Telehealth-Supported Discharge Programme for Frail Older Adults
NCT07490847 · Status: NOT_YET_RECRUITING · Phase: NA · Type: INTERVENTIONAL · Enrollment: 50
Last updated 2026-03-24
Summary
This pilot clinical trial aims to evaluate the feasibility, acceptability, and preliminary effectiveness of a telehealth-supported discharge programme on physical and mental health outcomes, and healthcare utilization among community-dwelling older adults with frailty after hospital discharge.
The objectives are:
1. To determine the feasibility and acceptability of the programme by assessing participant recruitment, retention, adherence rates, and satisfaction;
2. To evaluate the preliminary effects of the programme on a) physical health outcomes (e.g., physical fitness, activities of daily living), b) mental health outcomes (e.g., depressive symptoms, perceived social support, quality of life, subjective well-being), and c) healthcare utilization (e.g., emergency department visits, hospital readmissions); and
3. To identify perceived barriers and facilitators of the programme and evaluate the acceptability and usability of gerontechnology activity sensors and pedometers for monitoring activity levels.

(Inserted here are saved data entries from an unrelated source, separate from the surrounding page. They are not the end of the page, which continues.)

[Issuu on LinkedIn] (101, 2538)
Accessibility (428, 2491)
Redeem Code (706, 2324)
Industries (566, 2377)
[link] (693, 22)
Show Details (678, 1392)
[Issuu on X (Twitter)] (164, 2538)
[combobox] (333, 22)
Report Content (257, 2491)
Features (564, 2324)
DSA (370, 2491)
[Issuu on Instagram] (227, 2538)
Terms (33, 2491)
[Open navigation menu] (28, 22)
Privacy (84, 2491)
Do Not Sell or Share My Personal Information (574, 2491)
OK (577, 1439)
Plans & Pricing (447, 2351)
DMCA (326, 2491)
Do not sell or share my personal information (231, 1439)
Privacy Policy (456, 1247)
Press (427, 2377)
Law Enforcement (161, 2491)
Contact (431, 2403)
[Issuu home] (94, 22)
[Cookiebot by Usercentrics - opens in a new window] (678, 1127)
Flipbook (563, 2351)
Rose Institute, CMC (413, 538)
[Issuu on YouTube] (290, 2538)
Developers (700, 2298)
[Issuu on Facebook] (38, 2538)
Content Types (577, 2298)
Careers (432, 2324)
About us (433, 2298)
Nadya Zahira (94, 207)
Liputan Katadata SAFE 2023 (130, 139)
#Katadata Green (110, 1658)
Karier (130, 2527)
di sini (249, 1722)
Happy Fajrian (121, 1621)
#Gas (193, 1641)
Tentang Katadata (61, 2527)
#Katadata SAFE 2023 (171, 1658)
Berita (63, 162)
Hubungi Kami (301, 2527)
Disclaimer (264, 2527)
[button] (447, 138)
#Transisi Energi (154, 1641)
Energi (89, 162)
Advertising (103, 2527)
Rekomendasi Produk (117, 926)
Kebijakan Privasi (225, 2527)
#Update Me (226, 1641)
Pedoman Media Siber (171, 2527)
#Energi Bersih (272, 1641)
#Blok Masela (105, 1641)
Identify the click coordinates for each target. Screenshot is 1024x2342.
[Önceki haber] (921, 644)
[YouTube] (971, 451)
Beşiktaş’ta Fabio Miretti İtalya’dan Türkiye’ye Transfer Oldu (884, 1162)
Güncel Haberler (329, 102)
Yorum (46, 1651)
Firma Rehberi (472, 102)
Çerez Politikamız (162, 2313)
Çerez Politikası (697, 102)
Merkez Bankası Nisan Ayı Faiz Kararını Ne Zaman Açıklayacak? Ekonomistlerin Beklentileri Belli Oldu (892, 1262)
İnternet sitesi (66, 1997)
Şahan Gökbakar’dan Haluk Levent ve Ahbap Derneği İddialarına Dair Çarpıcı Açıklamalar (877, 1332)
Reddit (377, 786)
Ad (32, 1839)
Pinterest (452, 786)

Community-dwelling older adults 65 years with frailty (N=50) will be recruited through a local hospital. Participants will be randomized to either the intervention or control group. The 12-week telehealth discharge support programme consists of weekly reablement-focused sessions integrating gerontechnology activity sensors and pedometers to enhance physical and mental health outcomes. Both groups will continue to receive usual care.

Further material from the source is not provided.